STATED EXERCISE =
Please pick out each line below that contains the word "label" and copy those lines in full.

## begin THE RECORDS

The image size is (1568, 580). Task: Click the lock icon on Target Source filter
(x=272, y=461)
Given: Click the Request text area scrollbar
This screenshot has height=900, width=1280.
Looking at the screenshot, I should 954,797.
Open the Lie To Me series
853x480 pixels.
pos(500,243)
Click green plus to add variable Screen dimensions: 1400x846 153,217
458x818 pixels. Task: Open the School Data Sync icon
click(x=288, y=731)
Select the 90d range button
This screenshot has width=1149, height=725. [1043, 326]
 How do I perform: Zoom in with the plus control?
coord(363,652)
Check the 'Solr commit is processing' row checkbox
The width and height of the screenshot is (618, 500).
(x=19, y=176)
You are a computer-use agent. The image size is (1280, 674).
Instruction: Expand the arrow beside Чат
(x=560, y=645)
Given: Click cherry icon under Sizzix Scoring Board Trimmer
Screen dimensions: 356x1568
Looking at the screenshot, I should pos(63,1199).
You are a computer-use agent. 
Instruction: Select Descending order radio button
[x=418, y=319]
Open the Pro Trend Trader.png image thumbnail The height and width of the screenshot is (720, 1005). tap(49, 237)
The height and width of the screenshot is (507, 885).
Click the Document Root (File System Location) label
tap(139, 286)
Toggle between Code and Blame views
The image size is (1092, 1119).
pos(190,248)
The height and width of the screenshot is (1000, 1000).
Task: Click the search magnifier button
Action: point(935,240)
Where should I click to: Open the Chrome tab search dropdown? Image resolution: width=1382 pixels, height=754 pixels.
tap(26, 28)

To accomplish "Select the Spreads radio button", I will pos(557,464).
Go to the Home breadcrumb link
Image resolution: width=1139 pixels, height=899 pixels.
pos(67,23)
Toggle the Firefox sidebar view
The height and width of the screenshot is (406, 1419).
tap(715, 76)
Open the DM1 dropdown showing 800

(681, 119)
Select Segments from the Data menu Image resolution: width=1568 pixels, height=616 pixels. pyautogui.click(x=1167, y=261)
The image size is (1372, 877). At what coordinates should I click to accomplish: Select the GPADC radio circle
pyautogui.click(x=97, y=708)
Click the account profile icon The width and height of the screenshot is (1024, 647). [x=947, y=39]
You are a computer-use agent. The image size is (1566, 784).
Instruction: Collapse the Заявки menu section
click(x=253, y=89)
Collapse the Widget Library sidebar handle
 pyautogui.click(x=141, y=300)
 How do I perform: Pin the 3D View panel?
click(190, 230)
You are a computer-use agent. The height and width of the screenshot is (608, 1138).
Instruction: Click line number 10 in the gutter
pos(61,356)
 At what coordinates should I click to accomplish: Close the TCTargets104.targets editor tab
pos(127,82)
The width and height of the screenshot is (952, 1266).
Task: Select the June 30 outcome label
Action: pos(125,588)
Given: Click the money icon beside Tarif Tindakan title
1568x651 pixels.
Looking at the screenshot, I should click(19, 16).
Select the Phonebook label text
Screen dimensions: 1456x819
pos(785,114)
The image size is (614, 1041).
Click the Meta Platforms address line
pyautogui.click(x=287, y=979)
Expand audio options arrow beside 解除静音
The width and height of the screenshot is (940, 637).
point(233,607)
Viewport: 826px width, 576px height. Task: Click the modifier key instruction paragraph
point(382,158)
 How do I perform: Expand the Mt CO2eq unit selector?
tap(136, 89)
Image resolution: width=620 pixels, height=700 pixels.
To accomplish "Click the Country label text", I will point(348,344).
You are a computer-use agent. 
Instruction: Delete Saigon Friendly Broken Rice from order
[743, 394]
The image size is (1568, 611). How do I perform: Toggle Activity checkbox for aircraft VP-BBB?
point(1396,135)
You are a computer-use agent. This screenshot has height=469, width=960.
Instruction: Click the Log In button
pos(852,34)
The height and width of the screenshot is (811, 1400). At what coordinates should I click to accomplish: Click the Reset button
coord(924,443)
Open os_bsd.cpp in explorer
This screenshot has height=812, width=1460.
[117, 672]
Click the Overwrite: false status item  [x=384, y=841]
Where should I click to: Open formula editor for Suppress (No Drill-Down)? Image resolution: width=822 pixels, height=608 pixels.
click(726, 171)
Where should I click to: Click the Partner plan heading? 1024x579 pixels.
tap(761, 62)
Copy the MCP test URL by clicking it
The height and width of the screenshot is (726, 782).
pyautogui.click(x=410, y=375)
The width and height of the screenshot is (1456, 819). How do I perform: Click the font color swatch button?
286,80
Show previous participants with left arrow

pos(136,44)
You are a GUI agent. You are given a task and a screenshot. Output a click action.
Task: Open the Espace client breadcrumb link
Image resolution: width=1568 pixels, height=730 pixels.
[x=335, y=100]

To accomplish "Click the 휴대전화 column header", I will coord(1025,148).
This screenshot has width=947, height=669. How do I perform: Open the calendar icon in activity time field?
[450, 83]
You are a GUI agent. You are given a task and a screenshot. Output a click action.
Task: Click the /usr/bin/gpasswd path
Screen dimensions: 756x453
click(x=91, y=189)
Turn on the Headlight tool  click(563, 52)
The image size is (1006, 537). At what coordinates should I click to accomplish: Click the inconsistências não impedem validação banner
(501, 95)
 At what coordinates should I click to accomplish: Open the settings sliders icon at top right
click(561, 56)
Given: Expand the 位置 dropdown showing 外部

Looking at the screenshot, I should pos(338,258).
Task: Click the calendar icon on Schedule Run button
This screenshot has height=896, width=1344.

## end THE RECORDS

EXPECTED ANSWER =
Click the Document Root (File System Location) label
Task: Select the June 30 outcome label
Select the Phonebook label text
To accomplish "Click the Country label text", I will point(348,344).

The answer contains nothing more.